DATA SUPPLIED
------------------------

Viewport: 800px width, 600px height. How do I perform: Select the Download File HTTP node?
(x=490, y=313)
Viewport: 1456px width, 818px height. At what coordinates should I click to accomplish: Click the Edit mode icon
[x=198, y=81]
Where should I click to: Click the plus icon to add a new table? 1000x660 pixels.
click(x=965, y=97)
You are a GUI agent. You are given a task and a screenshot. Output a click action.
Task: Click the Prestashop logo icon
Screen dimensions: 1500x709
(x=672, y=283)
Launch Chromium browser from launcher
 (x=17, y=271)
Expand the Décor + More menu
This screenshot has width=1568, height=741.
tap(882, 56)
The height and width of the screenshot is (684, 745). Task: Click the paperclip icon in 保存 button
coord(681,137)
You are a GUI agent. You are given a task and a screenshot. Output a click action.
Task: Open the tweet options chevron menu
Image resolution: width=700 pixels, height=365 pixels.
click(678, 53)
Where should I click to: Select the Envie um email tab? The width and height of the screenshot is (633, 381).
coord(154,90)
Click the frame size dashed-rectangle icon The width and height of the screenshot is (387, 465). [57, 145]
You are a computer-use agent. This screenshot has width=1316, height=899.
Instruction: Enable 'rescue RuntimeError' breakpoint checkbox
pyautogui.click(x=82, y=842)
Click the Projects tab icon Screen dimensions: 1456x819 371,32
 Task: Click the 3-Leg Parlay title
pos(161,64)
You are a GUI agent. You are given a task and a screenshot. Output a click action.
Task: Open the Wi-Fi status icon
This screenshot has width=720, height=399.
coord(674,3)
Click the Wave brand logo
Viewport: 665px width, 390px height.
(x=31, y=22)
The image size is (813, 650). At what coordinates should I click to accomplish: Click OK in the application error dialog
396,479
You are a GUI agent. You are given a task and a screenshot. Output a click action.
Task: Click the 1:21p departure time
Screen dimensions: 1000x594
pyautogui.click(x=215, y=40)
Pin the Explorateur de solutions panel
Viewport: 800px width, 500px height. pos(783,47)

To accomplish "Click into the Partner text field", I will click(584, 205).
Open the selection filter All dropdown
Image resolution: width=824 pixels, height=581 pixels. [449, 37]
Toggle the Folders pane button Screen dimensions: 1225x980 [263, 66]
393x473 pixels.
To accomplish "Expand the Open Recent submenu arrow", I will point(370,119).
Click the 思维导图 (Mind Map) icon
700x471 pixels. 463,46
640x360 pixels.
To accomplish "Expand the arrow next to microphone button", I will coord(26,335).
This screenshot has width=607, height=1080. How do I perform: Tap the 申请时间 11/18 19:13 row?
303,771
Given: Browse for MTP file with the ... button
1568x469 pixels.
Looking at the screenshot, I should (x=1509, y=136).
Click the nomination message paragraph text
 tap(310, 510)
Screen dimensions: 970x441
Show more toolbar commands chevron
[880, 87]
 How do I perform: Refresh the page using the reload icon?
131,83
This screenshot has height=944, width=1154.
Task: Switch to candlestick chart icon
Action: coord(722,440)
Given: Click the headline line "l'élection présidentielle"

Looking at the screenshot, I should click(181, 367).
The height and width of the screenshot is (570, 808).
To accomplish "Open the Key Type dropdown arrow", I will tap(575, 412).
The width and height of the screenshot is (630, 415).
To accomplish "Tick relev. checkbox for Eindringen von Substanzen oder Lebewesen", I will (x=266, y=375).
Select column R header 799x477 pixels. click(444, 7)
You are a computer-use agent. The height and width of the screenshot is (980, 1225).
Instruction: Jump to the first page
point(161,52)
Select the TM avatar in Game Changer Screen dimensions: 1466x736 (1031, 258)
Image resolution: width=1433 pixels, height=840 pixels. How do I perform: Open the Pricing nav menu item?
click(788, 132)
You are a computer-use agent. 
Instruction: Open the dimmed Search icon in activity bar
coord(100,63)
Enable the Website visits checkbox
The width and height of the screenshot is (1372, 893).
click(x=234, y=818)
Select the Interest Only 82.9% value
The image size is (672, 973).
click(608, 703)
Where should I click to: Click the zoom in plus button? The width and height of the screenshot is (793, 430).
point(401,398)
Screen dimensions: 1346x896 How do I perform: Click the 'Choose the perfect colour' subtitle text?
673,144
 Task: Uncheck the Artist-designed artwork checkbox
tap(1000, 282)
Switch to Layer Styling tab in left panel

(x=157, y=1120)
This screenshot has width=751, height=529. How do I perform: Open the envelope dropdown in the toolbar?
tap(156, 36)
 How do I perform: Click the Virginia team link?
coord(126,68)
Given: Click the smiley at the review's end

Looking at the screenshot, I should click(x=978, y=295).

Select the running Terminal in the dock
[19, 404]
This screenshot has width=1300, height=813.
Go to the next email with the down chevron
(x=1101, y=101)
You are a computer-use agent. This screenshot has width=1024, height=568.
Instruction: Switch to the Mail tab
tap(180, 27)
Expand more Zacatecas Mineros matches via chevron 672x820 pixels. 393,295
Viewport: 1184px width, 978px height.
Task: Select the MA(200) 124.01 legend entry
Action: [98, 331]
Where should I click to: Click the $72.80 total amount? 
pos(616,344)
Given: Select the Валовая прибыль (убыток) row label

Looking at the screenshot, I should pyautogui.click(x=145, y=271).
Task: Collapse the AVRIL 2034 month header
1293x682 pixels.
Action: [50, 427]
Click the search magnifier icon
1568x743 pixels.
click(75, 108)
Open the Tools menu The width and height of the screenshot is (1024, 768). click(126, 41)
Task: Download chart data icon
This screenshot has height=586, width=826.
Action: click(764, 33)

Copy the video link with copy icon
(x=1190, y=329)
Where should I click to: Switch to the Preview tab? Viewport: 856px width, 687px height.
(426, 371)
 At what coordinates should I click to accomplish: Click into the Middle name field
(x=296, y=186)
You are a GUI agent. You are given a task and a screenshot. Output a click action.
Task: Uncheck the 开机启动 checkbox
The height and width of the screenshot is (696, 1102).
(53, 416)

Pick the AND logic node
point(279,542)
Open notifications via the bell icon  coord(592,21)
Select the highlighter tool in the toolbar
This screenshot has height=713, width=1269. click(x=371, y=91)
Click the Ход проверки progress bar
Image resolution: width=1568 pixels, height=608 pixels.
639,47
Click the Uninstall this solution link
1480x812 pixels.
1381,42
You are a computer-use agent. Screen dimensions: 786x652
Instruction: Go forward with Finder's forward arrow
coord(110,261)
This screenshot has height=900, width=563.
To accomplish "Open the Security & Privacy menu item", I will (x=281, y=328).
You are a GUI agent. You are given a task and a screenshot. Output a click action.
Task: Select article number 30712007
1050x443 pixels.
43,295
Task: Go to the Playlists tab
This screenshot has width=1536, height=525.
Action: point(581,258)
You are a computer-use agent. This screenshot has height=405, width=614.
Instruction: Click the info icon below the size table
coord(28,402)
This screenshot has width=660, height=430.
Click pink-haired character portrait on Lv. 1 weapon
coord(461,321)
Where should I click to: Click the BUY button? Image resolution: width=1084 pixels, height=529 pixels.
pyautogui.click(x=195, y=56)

------------------------

ABOUT THIS EXERCISE
Supply the count of lines in the entries that include "computer", and no other text.

ANSWER TO THIS EXERCISE
6